Another issue is the lack of advanced scene query features. I’m glad to see that Pre/Post filters are still available, but there is no support for several features that PhysX provides. PhysX for example provides the following flags for query data:
// These options are all missing!
Whereas Chaos as far as I can tell only provides the following query options, via EHitFlags
So there is no option to return multiple hits against the same rigid actor, no option to query and return backface collision hits, etc etc.
Currently in UE4, these advanced features are also very frustrating to use because the abstraction layer of the engine does not expose them. These additional flags and query options should ideally be exposed as part of FCollisionQueryParams.
Currently the abstraction layer means you have to write custom code to talk to the PxScene directly, and also copy-paste a lot of the engines’ translation code between PhysX and UE types because this stuff is locked away in .cpp files and inaccessible outside of the engines Physics module…

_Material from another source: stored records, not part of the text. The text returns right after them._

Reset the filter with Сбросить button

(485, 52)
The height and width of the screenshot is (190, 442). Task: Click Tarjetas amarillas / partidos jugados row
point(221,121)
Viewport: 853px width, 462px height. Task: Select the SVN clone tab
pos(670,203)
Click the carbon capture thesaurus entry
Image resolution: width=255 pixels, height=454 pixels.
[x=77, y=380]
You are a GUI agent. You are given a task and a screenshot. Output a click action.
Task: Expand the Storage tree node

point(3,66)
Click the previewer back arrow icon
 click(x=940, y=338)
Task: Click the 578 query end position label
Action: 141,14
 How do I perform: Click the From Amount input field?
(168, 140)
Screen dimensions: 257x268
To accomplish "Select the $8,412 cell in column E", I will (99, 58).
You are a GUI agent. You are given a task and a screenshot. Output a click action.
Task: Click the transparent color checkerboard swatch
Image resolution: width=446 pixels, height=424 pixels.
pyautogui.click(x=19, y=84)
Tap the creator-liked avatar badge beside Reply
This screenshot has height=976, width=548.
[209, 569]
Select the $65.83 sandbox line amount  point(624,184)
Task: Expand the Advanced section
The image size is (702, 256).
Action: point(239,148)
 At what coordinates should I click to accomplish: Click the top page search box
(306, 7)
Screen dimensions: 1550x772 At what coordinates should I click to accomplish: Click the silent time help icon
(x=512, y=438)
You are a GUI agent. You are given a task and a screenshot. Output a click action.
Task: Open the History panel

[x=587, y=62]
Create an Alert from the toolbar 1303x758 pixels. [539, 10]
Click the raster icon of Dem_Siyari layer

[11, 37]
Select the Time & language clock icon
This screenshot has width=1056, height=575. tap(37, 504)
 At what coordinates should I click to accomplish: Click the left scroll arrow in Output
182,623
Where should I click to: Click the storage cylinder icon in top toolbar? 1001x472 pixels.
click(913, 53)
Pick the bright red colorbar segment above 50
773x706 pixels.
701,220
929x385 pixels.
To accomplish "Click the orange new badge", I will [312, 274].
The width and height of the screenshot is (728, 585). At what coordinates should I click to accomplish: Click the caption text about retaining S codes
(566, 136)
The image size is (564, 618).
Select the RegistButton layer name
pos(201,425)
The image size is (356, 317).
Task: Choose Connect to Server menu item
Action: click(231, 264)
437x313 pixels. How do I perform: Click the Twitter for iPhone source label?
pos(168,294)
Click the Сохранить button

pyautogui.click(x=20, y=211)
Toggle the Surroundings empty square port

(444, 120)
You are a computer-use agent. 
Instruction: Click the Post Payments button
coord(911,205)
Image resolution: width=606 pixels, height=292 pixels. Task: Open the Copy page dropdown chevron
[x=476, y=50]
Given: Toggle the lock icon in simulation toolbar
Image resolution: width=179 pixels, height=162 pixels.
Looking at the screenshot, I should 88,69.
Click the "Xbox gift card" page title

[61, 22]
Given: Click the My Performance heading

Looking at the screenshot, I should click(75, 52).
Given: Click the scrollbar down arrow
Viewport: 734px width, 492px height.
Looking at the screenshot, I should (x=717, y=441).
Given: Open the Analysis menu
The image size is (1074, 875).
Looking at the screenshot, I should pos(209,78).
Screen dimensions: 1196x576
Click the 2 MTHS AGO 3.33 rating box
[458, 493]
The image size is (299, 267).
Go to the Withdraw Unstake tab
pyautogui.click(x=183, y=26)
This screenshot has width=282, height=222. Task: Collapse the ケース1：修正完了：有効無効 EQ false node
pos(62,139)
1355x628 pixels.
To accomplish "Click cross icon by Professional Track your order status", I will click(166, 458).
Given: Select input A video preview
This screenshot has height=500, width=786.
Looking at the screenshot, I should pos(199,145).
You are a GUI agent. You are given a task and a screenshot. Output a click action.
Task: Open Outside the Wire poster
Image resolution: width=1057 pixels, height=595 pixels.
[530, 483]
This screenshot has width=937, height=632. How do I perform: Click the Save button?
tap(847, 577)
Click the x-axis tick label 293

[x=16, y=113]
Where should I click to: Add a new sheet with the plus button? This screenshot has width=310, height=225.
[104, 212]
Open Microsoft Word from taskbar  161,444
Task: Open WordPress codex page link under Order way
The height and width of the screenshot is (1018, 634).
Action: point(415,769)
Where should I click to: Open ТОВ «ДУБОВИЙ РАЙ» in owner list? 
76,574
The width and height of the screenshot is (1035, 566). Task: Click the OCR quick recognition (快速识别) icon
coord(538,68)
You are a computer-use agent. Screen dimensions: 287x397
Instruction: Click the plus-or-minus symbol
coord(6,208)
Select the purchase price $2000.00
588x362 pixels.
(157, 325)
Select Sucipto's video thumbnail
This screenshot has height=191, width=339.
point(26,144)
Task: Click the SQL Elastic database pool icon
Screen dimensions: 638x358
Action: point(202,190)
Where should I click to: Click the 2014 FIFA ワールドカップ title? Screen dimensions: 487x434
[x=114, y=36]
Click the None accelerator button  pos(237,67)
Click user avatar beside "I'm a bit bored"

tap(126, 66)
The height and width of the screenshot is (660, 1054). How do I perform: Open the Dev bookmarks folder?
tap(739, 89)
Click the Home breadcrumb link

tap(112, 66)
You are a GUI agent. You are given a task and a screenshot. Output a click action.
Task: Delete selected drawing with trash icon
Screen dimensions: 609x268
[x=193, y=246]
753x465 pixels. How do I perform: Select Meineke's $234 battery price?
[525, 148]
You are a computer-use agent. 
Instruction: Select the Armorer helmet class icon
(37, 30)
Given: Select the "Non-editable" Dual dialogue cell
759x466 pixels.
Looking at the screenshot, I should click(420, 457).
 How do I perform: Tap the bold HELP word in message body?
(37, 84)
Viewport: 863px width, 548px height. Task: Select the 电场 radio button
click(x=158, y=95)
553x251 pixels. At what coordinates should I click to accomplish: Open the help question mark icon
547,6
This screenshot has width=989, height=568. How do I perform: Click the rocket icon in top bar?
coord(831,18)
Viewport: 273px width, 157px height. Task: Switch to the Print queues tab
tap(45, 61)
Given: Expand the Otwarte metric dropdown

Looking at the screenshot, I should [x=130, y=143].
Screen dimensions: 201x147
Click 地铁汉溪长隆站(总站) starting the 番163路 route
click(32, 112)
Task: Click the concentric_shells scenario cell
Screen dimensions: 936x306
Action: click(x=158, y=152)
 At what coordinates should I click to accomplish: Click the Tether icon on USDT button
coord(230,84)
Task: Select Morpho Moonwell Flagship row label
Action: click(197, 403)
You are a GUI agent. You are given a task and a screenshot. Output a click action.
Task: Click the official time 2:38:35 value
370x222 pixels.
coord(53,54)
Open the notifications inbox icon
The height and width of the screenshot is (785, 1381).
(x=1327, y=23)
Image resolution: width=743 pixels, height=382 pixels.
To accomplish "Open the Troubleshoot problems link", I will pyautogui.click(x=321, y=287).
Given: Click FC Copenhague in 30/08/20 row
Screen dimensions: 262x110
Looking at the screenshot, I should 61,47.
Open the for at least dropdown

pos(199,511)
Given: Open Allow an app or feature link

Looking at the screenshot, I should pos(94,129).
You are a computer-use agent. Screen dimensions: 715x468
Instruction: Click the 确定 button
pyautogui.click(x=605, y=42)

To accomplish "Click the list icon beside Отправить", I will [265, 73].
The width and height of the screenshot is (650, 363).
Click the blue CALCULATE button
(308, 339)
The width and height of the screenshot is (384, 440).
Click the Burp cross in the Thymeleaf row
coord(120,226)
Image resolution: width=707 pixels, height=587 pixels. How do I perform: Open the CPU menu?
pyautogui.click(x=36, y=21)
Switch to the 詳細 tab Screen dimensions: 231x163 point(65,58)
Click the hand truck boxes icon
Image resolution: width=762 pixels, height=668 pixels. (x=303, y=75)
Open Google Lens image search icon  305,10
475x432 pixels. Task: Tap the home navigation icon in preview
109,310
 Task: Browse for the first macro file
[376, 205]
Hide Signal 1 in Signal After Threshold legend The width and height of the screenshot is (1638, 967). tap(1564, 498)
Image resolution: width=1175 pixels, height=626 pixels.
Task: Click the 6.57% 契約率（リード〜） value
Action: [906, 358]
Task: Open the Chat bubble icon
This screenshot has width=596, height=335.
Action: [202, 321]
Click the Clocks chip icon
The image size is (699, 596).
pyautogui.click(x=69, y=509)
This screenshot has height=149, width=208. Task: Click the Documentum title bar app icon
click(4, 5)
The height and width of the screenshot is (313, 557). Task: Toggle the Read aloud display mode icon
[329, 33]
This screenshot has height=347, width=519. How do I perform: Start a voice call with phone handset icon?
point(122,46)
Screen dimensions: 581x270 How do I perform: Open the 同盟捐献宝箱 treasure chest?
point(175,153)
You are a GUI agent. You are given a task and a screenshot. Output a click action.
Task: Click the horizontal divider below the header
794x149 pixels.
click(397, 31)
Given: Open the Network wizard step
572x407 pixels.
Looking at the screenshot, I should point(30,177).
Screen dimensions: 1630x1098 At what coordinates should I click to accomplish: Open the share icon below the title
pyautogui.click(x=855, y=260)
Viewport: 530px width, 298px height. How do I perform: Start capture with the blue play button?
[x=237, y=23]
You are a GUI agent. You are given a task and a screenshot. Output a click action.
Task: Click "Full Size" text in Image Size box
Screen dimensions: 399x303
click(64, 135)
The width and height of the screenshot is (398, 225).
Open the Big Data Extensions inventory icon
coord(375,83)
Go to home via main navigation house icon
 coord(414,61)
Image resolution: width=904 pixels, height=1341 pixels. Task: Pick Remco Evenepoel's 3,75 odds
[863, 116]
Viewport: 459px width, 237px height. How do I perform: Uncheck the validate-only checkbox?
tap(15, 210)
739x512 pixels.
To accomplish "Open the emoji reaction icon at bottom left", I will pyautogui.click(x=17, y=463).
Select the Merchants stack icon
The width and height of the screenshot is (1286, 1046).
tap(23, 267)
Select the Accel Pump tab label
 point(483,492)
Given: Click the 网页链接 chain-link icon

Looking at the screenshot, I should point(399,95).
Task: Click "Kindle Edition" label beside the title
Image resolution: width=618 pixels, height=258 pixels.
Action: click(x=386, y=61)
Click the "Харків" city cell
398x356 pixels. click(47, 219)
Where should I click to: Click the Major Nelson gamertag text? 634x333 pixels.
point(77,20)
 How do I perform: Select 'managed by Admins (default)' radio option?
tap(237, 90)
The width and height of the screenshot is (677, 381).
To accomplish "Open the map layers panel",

As some example use-cases:
We use FContactModifyCallback to nuke the mass and friction of very light actors (such as grenades) vs very heavy objects such as tanks. We can’t achieve that control using the primarily exposed features.
We use multi-mesh and backface queries for our bullet penetration system. We use sub-stepped line-traces for our projectiles, and each line-trace segment returns all blocking hits along it’s length including backface hits. This is very powerful information, though using default UE-exposed features, you can only get one blocking hit from a raycast.